Brain pathologies including chronic traumatic encephalopathy (CTE), a neurodegenerative disease, were identified in young deceased athletes, autopsy data showed.
Among 152 contact sports players under age 30 at the time of death, CTE was diagnosed in 41.4%, reported Ann McKee, MD, of the Veterans Affairs Boston Healthcare System and Boston University, and co-authors.
The mean age at death for players with evidence of autopsy-confirmed CTE was 25, the researchers reported in JAMA Neurology.
Athletes with CTE had other evidence of brain injury, including the presence of a cavum septum pellucidum, enlargement of the ventricles, and more perivascular macrophages in white matter. One player with CTE was female.
Cognitive and neurobehavioral symptoms were frequent among all brain donors, whether or not they had CTE. Suicide was the most common cause of death (57.2%), followed by unintentional overdose (14.5%).
“There is a common misperception that CTE only affects male, elite, professional, contact-sport athletes,” McKee told MedPage Today.
“This study shows that CTE can begin very early — during the teenage years and young adulthood — in amateur athletes who played only high school or college football, soccer, rugby, or ice hockey, or were wrestlers,” she said. “It also shows that it can affect women.”
“We know that in over 97% of reported CTE cases, it is caused by repetitive hits to the head,” McKee continued. “There is a pressing need to reduce brain injuries, and reduce how many times and how hard athletes who play contact sports are hit in the head.

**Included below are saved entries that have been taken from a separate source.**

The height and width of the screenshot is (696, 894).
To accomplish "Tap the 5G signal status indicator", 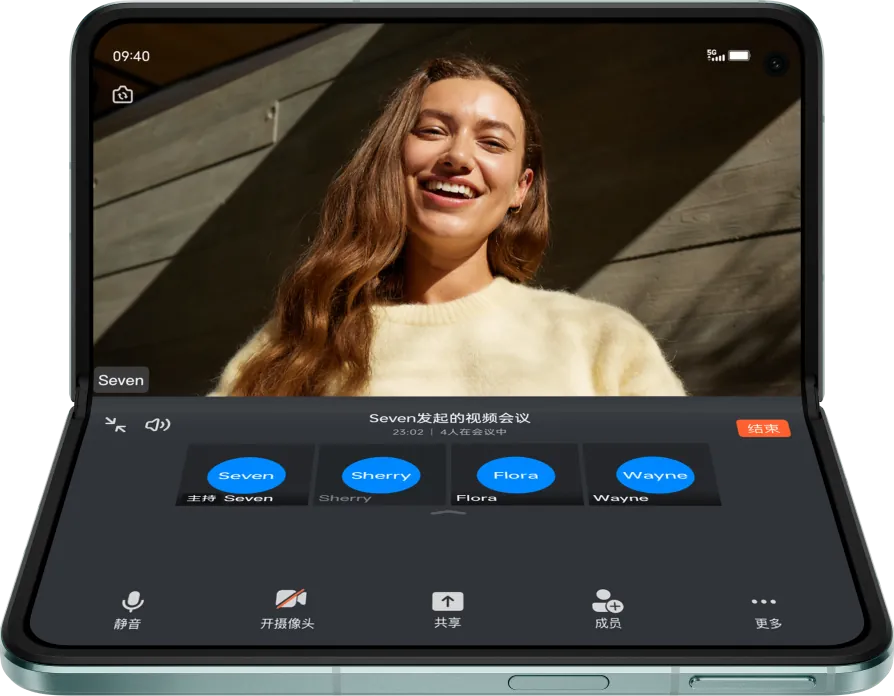I will [x=715, y=55].

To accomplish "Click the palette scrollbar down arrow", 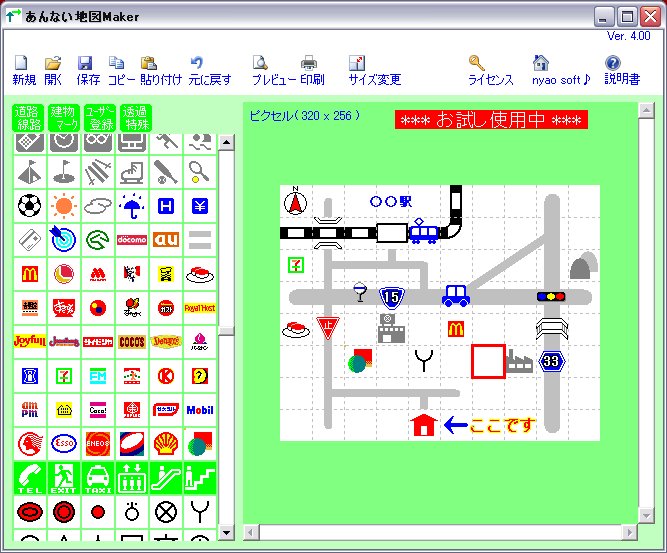I will tap(226, 533).
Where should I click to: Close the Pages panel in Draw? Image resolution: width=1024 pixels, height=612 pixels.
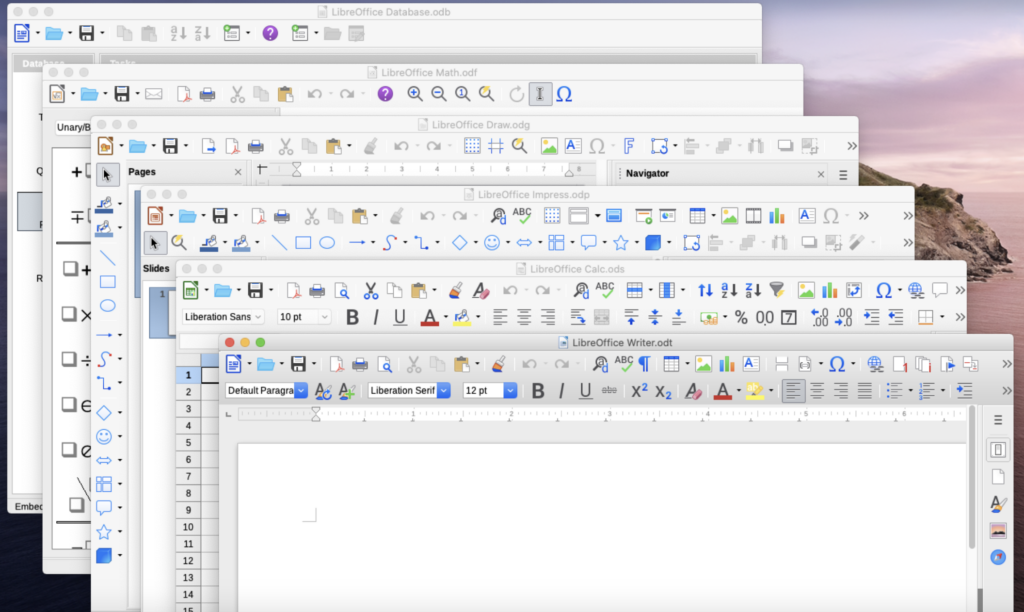pos(238,172)
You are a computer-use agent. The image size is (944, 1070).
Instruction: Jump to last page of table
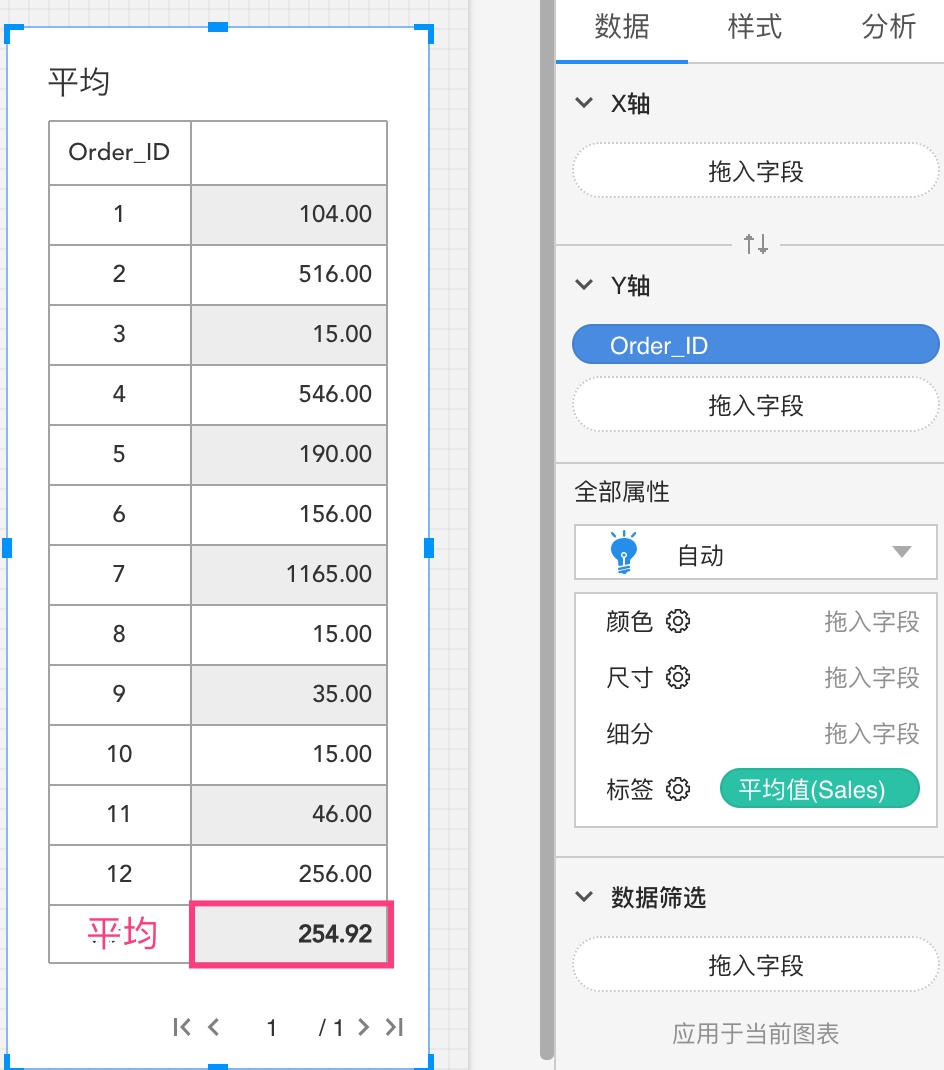point(394,1027)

It is imperative that these changes be made at all levels, including amateur and youth sports.”
CTE is diagnosed at autopsy by the presence of hyperphosphorylated tau (p-tau) in a unique pattern. Consensus criteria for a clinical syndrome associated with CTE known as traumatic encephalopathy syndrome (TES) were proposed in 2021. Under the criteria, a person diagnosed with TES must have both substantial exposure to repetitive head impacts (RHIs) and core clinical features that include cognitive impairment, impulsivity, explosivity, and emotional dysregulation.
McKee and colleagues studied data from 152 deceased young athletes who donated their brain to the UNITE Brain Bank from February 2008 to September 2022. Inclusion criteria were based on the presence of a history of RHIs, regardless of symptoms. Age at death ranged from 13 to 29.

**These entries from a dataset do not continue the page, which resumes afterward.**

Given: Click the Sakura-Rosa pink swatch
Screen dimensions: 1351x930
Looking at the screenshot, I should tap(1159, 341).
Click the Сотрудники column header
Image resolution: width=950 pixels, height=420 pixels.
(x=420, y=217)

CTE p-tau pathologic findings were classified into four stages using the McKee staging scheme for CTE. Clinical evaluations with next of kin were conducted for 143 brain donors using online surveys or postmortem telephone interviews. Informants answered questions about cognitive symptoms, mood disturbances, and neurobehavioral dysregulation.

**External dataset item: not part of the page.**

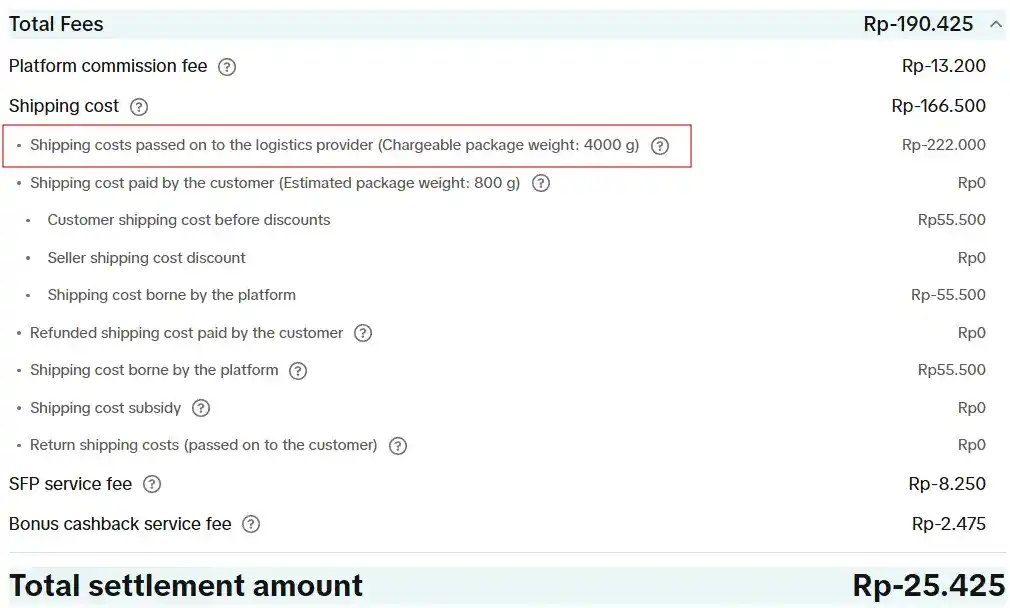Open Shipping cost subsidy help icon

tap(201, 408)
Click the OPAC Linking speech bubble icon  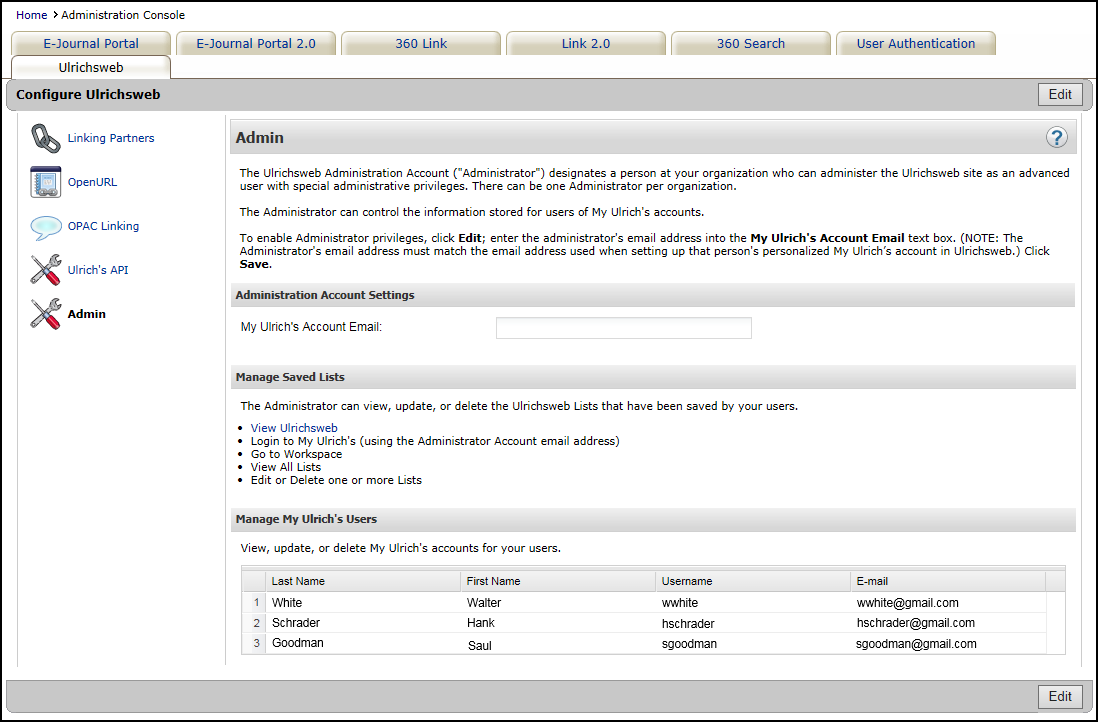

Of the 63 brain donors diagnosed with CTE, 95.2% were diagnosed with mild CTE (stage I or stage II). Three donors had CTE stage III, including one former National Football League player, one college football player, and one professional rugby player.
Brain donors diagnosed with CTE were older by about 4 years than those without CTE. Most players with CTE were men who played amateur sports including American football, ice hockey, soccer, rugby, and wrestling. The sample included one female athlete diagnosed with CTE, a 28-year-old college soccer player.
CTE was often accompanied by other pathologic abnormalities. Cavum septum pellucidum was present more often in the CTE group. Donors with CTE also had more ventricular dilatation, thalamic notching, and perivascular pigment-laden macrophages in the frontal white matter than those without CTE.
In the overall sample, clinical symptoms included depression (70.0%), apathy (71.3%), difficulty controlling behaviors (56.8%), and problems with decision-making (54.5%). Alcohol abuse was reported in 42.9% and drug abuse in 38.3%. There were no differences in cause of death or clinical symptoms based on CTE status.
The findings confirmed that CTE and other brain pathologies can be found in young athletes, but how these pathologies correlated with clinical symptoms was uncertain, McKee and co-authors pointed out. The study suggests some symptoms were not caused by the early tau pathology of CTE, they added.
The case series had several limitations, the researchers acknowledged. It lacked a comparison group, and incidence or prevalence cannot be implied from the findings. Ascertainment bias is a factor in studies that involve brain donations.
Future studies comparing young brain donors with and without RHI may help isolate clinical and neuropathologic effects of RHIs independent of CTE, McKee and colleagues noted.